## TEXT EXTRACT
----

### Note
* Instructions have been included for each segment. You do not have to follow them exactly, but they are included to help you think through the steps.

In [33]:
# Dependencies and Setup
import pandas as pd

# File to Load (Remember to Change These)
file_to_load = "Resources/purchase_data.csv"

# Read Purchasing File and store into Pandas data frame
pdata = pd.read_csv(file_to_load)

## Player Count

* Display the total number of players


In [34]:
#len of unique SN will give us a single count of each player which will give us a total number of players without repeated screen names with different purchase titles
playercount=len(pdata["SN"].unique())
playercount
totalplayers=pd.DataFrame({"Total Players" : [playercount]})
totalplayers

Unnamed: 0,Total Players
0,576


## Purchasing Analysis (Total)

* Run basic calculations to obtain number of unique items, average price, etc.


* Create a summary data frame to hold the results


* Optional: give the displayed data cleaner formatting


* Display the summary data frame


In [35]:
#unique item len gives us a single count of game names displaying the titles without a count of titles that have repeated or multiple purchases
items=len(pdata["Item Name"].unique())
avg=pdata["Price"].mean()
rev=pdata["Price"].sum()
#count of the item names gives us a numerical total of how many games were downloaded
purchase=pdata["Item Name"].count()

----

## SHORT TASK
List every variable name that receives a value through "=" in the code of the notebook extract. The listing that follows comes from a separate source.

## DATA
----

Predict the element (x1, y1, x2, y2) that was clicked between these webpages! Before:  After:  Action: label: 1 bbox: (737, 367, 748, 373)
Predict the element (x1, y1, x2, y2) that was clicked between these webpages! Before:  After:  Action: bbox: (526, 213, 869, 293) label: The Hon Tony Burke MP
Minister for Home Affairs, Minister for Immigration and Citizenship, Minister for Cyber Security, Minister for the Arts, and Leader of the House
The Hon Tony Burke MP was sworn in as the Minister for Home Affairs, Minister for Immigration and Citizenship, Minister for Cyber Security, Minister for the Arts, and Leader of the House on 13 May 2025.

----

## WRITTEN ANSWER
file_to_load, pdata, playercount, totalplayers, items, avg, rev, purchase